Data Platform Lead, Lakehouse & AI
Jan 2025 – Present Customer: US adtech company
Lead the data platform and applied-AI initiatives for a US adtech company, owning lakehouse modernization, production reliability, and agentic AI systems while leading data engineering delivery.
Responsibilities:
- Spearheaded the end-to-end migration of a business-critical analytics platform from a legacy cloud warehouse and third-party analytical database to a Databricks Lakehouse, establishing a unified serving layer and removing vendor dependencies from the critical data path.
- Architected medallion-style data pipelines using Spark and Delta Lake: incremental ingestion, snapshot-consistent merges, granular fact models, pre-aggregations, and probabilistic counting for large-scale analytical workloads.
- Led controlled cutovers across data pipelines, backend APIs, frontend clients, and downstream services using automated source-versus-target parity testing and stable interface contracts; retired obsolete infrastructure and removed thousands of lines of legacy code.
- Delivered substantial efficiency improvements: 4–5× faster production processing, 100×+ acceleration in validated analytical prototypes, order-of-magnitude corrections to sizing logic, and recurring cloud-cost reductions.
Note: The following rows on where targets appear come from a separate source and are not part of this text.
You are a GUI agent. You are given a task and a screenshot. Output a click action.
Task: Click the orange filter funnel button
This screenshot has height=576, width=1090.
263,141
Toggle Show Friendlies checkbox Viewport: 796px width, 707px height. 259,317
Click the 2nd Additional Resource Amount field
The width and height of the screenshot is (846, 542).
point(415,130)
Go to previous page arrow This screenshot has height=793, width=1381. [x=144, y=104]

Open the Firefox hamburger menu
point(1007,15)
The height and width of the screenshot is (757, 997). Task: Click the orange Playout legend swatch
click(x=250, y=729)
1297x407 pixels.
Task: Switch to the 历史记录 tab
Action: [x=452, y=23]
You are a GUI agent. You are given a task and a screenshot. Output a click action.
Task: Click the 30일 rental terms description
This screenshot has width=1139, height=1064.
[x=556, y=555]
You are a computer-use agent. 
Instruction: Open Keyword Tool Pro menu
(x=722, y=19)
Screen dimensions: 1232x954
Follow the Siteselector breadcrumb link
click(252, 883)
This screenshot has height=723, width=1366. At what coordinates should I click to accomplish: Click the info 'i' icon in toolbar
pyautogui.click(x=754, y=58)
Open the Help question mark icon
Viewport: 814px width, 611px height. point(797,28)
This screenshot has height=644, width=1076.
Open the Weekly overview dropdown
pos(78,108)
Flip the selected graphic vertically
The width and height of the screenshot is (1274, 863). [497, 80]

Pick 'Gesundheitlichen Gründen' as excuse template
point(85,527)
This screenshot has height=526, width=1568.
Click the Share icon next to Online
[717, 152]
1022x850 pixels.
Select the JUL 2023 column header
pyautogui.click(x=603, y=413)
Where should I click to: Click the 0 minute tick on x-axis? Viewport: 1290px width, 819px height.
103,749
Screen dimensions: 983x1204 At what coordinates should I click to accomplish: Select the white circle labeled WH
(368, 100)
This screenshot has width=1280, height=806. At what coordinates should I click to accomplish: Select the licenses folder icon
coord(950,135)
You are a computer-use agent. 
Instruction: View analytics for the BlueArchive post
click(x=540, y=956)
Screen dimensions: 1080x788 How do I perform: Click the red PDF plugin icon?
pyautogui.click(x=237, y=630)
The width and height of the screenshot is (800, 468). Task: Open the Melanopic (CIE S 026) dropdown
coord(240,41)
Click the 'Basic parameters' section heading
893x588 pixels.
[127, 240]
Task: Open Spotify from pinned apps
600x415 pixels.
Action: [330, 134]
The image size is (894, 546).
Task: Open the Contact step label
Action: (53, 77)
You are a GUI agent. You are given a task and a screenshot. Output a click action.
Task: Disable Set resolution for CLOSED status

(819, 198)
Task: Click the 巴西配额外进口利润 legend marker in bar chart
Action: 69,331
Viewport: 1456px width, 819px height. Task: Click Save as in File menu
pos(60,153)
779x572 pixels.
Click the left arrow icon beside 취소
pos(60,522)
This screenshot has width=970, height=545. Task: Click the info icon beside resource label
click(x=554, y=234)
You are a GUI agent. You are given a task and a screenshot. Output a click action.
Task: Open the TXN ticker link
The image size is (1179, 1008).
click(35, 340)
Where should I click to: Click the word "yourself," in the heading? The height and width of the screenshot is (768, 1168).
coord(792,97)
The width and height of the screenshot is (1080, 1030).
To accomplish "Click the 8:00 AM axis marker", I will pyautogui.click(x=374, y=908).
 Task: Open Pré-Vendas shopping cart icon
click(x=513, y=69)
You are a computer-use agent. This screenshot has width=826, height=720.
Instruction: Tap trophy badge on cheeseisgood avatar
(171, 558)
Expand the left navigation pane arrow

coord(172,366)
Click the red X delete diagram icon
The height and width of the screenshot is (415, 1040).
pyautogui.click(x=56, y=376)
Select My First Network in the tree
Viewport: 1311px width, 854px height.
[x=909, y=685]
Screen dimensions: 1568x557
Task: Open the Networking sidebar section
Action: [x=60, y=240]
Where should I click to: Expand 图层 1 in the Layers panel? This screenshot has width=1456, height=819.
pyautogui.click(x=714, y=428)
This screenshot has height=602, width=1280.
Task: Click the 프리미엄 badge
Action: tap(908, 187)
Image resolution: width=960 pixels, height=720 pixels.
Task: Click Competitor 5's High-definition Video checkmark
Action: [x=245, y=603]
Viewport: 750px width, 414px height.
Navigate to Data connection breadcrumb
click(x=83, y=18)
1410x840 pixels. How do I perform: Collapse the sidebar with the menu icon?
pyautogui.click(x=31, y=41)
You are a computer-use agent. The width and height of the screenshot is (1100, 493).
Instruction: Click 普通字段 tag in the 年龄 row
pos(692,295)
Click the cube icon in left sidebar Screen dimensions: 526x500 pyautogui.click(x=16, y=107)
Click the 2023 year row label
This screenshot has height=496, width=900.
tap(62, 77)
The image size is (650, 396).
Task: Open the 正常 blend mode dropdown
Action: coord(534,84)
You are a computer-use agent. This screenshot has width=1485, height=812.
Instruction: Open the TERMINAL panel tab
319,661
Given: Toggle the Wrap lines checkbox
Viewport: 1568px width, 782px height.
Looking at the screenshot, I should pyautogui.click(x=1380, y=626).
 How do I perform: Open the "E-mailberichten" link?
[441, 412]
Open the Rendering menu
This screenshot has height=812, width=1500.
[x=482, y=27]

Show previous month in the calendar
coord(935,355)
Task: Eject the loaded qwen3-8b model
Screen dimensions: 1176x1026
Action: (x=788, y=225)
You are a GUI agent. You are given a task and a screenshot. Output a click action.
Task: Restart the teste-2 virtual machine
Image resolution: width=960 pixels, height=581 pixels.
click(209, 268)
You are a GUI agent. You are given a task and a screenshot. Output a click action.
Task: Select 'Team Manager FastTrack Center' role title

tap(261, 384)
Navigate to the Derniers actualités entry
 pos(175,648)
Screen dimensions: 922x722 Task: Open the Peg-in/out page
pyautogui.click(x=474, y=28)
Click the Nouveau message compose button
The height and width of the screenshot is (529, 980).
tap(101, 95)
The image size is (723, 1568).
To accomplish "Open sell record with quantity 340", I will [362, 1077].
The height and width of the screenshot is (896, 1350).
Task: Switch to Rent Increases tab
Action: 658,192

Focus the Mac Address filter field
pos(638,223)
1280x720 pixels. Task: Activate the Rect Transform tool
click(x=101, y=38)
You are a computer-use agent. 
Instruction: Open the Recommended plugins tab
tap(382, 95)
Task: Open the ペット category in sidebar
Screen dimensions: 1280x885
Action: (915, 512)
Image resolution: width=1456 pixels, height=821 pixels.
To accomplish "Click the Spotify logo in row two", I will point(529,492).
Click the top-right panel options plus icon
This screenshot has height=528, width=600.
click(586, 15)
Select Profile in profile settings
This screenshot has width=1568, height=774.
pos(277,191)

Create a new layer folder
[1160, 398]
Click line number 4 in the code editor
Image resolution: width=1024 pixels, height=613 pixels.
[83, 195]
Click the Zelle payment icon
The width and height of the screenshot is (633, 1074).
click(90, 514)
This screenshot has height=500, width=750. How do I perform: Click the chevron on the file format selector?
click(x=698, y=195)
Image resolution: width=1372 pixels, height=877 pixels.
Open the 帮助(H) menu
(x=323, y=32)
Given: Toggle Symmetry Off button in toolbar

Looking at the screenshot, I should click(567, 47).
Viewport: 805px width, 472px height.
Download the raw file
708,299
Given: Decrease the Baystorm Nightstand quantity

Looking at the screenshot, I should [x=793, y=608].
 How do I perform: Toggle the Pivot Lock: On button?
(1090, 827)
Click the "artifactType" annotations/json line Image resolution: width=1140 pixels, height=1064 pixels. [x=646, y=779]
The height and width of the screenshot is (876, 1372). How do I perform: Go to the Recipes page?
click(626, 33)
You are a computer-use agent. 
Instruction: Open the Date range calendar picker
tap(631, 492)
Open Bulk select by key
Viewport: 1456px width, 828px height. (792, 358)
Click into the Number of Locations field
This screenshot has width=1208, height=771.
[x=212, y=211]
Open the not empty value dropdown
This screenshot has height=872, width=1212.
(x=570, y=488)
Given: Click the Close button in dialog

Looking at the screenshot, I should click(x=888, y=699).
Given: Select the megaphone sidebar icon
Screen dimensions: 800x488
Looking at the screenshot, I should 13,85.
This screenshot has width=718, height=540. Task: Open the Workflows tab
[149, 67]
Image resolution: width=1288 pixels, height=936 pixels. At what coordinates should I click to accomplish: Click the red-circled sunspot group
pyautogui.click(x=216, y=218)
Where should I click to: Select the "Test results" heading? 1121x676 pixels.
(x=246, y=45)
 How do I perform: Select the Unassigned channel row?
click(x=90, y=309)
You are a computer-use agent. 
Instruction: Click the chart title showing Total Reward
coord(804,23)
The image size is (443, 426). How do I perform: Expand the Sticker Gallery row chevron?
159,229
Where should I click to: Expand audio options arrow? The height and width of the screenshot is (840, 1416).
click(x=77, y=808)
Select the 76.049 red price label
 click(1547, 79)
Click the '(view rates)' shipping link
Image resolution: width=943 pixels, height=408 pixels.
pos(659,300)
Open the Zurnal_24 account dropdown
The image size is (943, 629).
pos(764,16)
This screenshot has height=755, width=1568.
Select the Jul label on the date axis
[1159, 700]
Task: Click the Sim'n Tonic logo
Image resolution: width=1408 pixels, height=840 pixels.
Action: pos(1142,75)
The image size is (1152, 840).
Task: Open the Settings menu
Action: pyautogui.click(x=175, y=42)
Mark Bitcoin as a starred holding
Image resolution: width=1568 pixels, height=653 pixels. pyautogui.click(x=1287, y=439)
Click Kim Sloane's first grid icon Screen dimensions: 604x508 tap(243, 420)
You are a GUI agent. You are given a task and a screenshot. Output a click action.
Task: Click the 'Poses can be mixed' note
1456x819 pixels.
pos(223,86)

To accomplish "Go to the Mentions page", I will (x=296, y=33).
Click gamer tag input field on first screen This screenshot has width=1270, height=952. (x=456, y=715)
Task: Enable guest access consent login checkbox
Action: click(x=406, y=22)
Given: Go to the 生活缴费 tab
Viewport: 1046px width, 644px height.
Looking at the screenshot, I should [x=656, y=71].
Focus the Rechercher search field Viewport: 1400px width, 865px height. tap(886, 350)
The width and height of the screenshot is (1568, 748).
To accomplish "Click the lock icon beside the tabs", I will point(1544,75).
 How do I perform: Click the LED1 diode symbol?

- Restored correctness in complex measurement and attribution pipelines by resolving temporal-window, slowly-changing-dimension, canonicalization, deduplication, status-management, and aggregation defects.
- Led root-cause analysis and remediation of high-impact production incidents spanning schema inference, Unicode normalization, database connection lifecycle, distributed storage configuration, cache semantics, and accidental Cartesian joins.
- Built and launched an LLM-powered natural-language data discovery service from zero to production using FastAPI, agent frameworks, MCP tools, embeddings, and vector search over tens of thousands of domain attributes.
- Designed and productionized a Claude-powered autonomous incident-triage agent that performs permission-gated, read-only investigations, maintains an auditable activity trail, posts structured incident summaries, and opens draft documentation pull requests.
- Led the architecture (not implementation) of a resilient, self-learning agent-based LLM parser for adtech postlogs: scoped the stack, intermediate-result storage, off-the-shelf vs hosted OCR / bounding-box models (e.g., Datalab), clear responsibility separation from other agents in the flow, and an assessment of current SOTA approaches.
- Hardened agentic systems for production with structured-output validation, permission boundaries, bounded concurrency, token controls, observability, secrets management, container orchestration, and Git-based episodic memory.
- Applied Claude and Claude Code as engineering force multipliers for repository-scale analysis, migration planning, debugging, implementation, and documentation, backed by automated tests, data-parity checks, and human review.
- Automated several data-team and sprint/planning processes as reusable agent skills, converting runbooks into codified workflows with built-in confirmation steps and invariant checks.
Messaging Project
Oct 2021 – Dec 2024 Customer: US SaaS company
Developed core components of omnichannel messaging platform, enabling enterprise customers to reach users across WhatsApp Business, RCS, and SMS channels through unified APIs.
Responsibilities:
- Implemented key parts of sender registration system supporting multiple messaging channels (WhatsApp, RCS and potentially others), handling provider-specific requirements and compliance rules.
- Optimized message delivery latency and reliability while maintaining complex business rules across different OTT providers.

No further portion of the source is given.